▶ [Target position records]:
-- Start --

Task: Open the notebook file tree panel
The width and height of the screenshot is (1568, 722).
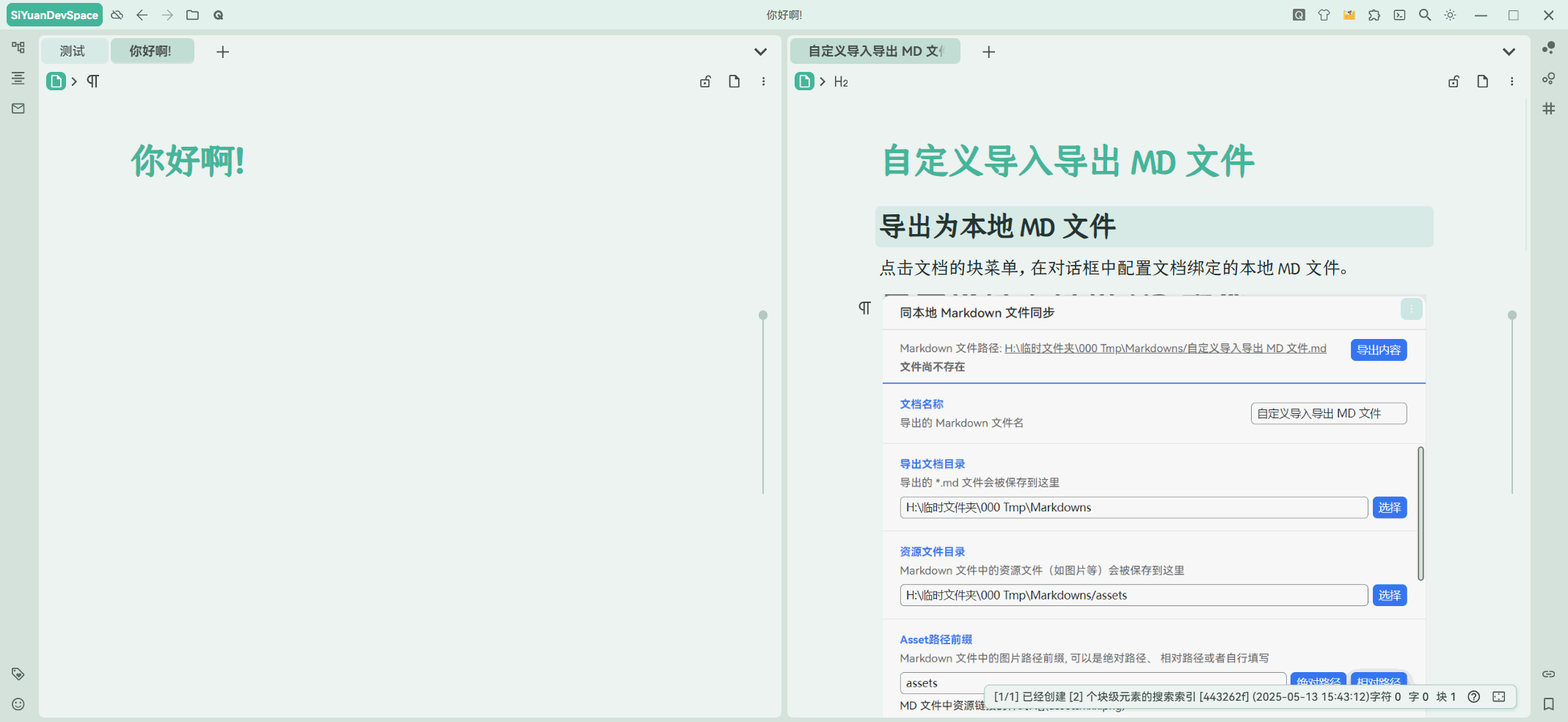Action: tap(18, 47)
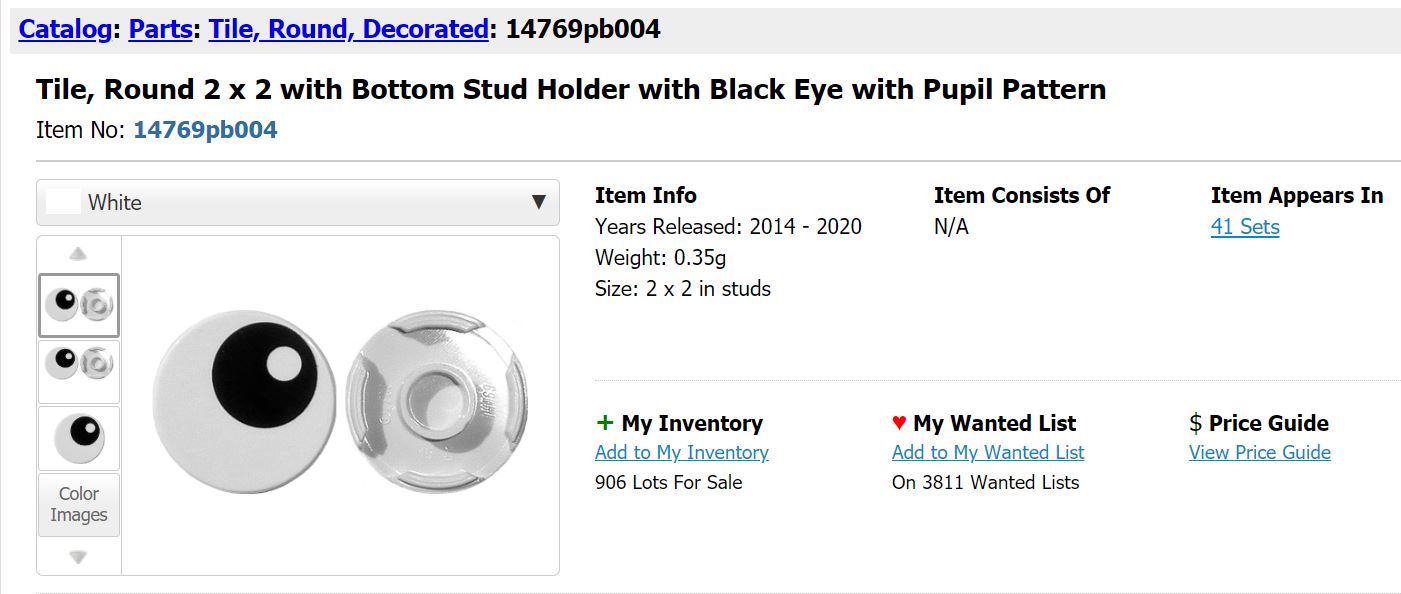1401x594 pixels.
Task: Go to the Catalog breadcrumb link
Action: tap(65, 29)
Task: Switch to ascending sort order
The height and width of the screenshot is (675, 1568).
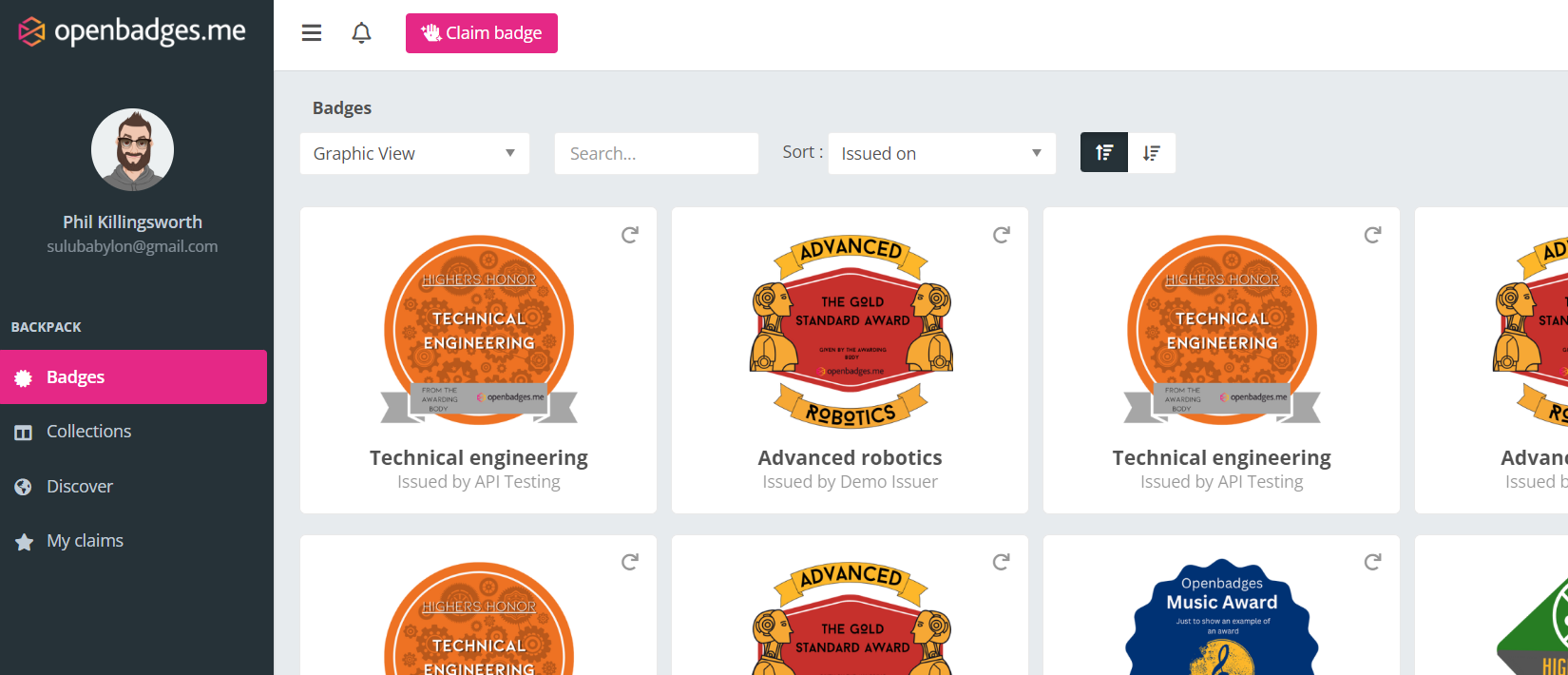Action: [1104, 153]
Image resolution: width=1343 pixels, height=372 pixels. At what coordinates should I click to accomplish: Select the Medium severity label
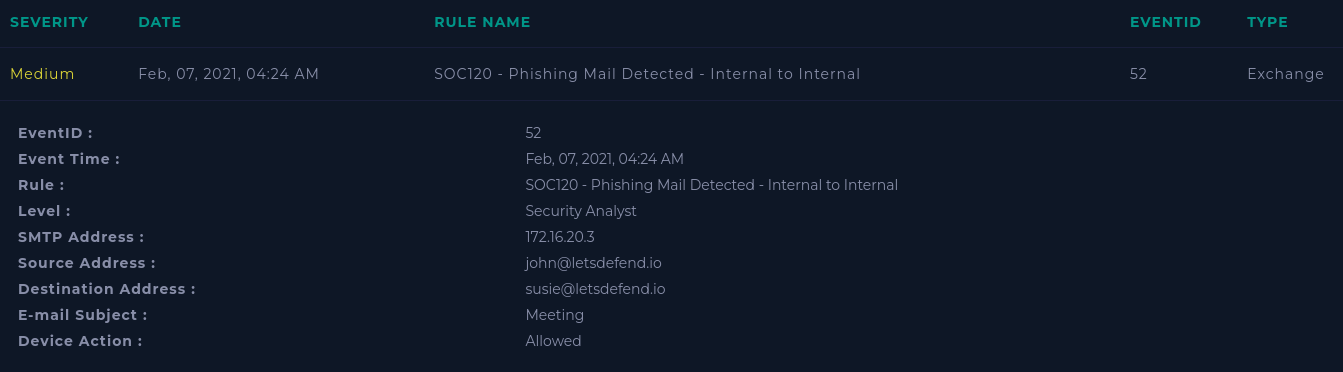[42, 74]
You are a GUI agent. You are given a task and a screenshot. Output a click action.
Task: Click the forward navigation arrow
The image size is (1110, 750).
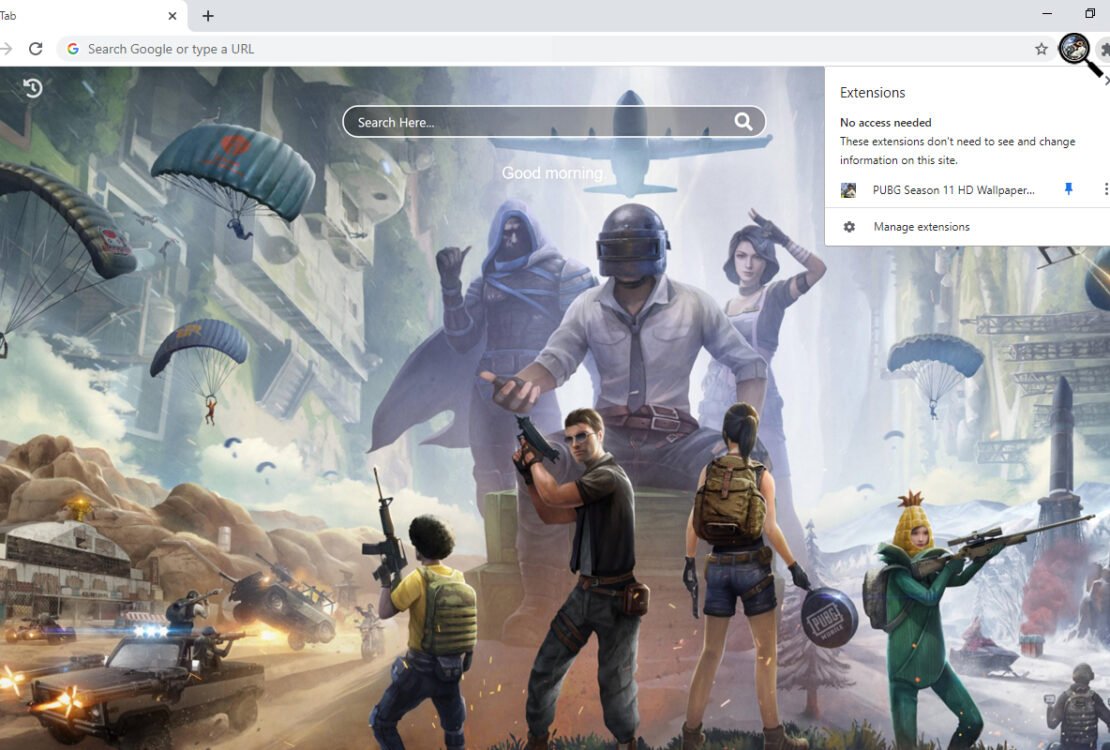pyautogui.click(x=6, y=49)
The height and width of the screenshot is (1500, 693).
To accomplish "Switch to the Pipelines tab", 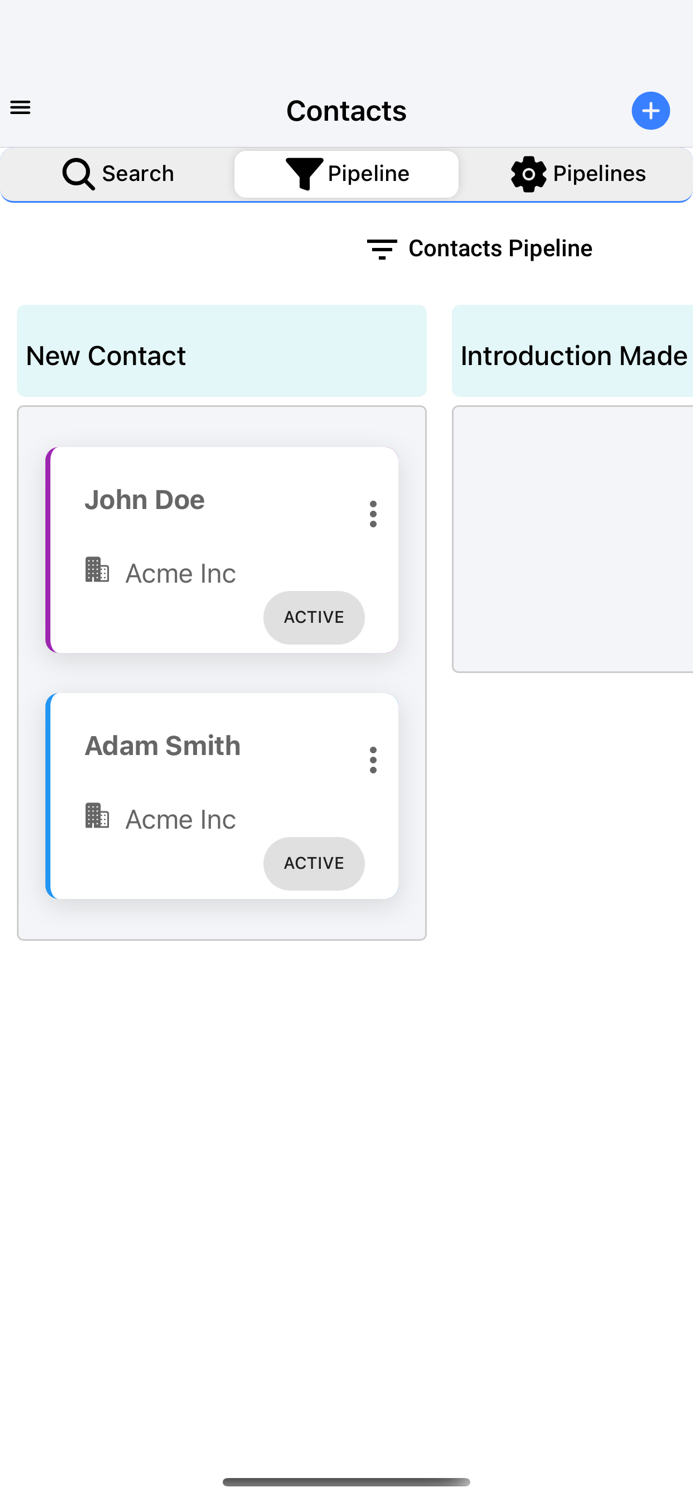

-- End --

▶ [Problem]: Copy every item above word for word, leaving out the pictures.

▶ [Written response]:
Task: Open the notebook file tree panel
The width and height of the screenshot is (1568, 722).
Action: tap(18, 47)
1401x594 pixels.
Task: Go to the Catalog breadcrumb link
Action: tap(65, 29)
Task: Switch to ascending sort order
The height and width of the screenshot is (675, 1568).
Action: [1104, 153]
Image resolution: width=1343 pixels, height=372 pixels. At what coordinates should I click to accomplish: Select the Medium severity label
[42, 74]
You are a GUI agent. You are given a task and a screenshot. Output a click action.
Task: Click the forward navigation arrow
The image size is (1110, 750).
pyautogui.click(x=6, y=49)
The height and width of the screenshot is (1500, 693).
To accomplish "Switch to the Pipelines tab", 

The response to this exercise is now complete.